Fig. 8. — Redox status in wild-type (WT) and NtCDC48-TAP tobacco cells. All experiments were performed on cells treated with 100 nM cryptogein for the period indicated. (A) Total glutathione content (GSH + GSSG), (B) reduced glutathione (GSH, deduced from GSSG and total glutathione), (C) percentage reduction of the glutathione pool: (GSH/total glutathione)×100, (D) the GSH/GSSG ratio, and (E) glutathione reductase (GR) activity. Data are means (±SE) of four biological replicates. Different letters indicate significant differences as determined using Kruskal–Wallis test (P<0.05).

As noted above, GR catalyses the reduction of GSSG to GSH and is necessary for regeneration of ascorbate. In WT cells, there were no significant differences in GR activity during the 12 h of exposure to cryptogein (Fig. 8E). However, in cells overexpressing NtCDC48, the GR activity had decreased at 2 h but then returned to the initial level at 12 h of treatment.

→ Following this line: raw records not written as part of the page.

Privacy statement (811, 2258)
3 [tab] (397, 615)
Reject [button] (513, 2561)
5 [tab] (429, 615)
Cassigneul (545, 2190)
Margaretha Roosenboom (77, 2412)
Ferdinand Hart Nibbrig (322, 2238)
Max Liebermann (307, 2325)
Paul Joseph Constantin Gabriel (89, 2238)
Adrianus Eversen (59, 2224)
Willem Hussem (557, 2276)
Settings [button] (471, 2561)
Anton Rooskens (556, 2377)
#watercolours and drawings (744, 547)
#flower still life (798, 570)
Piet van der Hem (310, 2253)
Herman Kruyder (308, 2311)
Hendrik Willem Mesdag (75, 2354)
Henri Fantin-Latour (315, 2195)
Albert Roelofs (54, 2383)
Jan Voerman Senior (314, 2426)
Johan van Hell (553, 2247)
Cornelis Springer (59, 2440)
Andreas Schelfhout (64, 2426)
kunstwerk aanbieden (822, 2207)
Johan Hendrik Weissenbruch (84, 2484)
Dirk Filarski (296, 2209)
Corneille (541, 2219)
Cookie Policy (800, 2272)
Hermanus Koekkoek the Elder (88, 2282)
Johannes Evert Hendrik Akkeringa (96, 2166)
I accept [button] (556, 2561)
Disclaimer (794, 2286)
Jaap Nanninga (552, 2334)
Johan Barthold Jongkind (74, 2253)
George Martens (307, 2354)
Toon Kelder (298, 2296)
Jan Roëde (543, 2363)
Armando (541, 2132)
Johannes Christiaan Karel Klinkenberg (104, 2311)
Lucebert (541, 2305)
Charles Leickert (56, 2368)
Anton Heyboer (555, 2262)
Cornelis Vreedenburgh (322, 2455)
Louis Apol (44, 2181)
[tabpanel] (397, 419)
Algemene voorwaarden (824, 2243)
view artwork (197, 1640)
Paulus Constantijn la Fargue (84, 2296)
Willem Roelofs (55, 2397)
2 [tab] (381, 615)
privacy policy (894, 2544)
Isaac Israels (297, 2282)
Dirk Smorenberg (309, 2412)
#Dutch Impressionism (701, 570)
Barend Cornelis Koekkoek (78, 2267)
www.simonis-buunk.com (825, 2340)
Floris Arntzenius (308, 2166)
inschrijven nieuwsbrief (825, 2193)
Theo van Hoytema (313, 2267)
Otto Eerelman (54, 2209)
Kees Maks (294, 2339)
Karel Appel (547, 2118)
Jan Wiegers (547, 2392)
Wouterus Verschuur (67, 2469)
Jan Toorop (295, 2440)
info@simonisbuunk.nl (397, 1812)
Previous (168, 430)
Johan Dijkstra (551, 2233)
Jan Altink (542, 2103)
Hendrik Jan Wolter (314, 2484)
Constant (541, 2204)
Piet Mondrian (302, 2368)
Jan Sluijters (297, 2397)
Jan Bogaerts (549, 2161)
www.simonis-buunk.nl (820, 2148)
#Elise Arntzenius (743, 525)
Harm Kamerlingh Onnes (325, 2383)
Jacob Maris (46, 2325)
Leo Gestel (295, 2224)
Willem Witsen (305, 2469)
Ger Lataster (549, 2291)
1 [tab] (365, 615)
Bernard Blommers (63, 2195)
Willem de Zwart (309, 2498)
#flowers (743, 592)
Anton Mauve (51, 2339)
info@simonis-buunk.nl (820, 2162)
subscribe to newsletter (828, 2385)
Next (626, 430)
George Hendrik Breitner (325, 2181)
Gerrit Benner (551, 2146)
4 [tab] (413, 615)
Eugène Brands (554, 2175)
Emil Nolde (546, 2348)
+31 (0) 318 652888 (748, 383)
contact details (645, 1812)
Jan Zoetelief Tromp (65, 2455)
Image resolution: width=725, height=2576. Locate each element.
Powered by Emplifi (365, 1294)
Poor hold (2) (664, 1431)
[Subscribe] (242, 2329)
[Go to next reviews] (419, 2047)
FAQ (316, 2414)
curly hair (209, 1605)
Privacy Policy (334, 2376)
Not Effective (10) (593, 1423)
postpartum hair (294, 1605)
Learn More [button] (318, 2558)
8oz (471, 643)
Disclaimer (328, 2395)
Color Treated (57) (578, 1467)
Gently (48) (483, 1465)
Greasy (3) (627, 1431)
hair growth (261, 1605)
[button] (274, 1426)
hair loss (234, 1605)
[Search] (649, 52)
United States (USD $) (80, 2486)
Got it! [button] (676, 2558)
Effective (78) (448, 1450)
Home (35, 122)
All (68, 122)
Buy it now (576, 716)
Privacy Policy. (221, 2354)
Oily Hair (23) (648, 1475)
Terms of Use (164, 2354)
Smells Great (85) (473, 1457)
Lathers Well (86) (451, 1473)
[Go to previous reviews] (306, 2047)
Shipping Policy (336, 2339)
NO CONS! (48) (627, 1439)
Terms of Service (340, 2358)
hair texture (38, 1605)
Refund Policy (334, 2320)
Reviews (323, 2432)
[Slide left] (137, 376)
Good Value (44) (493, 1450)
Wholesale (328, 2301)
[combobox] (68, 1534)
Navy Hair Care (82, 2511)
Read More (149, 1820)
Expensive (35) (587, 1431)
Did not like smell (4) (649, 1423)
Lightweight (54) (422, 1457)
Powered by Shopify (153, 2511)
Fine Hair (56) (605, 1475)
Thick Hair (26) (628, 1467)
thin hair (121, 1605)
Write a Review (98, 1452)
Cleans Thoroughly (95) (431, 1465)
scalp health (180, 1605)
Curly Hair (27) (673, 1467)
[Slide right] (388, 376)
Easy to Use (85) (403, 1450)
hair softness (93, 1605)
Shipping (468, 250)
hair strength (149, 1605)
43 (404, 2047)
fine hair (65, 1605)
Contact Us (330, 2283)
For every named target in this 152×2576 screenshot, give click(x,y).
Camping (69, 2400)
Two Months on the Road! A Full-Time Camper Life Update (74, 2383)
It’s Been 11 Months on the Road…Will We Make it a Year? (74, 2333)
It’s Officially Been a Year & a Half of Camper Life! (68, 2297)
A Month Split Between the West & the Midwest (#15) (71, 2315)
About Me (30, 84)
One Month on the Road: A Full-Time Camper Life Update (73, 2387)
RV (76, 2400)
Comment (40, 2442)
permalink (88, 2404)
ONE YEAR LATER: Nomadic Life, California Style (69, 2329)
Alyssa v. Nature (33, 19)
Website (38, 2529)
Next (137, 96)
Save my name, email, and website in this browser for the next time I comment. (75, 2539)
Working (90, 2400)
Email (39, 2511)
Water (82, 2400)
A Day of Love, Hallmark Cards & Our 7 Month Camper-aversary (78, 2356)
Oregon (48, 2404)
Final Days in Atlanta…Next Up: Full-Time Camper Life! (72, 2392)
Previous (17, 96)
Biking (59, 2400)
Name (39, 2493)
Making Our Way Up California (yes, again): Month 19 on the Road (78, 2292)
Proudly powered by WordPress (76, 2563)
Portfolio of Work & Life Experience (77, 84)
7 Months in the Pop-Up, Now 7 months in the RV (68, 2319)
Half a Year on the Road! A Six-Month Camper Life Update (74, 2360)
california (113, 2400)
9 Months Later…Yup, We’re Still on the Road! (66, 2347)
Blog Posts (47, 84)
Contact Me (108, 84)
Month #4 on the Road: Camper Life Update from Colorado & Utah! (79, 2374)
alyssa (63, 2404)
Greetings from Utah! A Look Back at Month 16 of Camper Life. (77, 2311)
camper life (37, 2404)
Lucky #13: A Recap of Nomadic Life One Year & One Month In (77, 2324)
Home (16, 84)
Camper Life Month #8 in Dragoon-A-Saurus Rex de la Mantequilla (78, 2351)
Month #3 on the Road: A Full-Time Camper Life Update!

To determine whether the decrease of GSH in overexpressing cells could be linked to down-regulation of the expression of GSH synthases (GSH1 and GSH2) we measured the levels of GSH1 and GSH2 mRNA during cryptogein treatment (Fig. 9A). We found that the transcript levels did not change during elicitation in either of the cell lines, and thus the earlier decrease in GSH in the overexpressing cells could not be explained by the amount of GSH synthase transcripts.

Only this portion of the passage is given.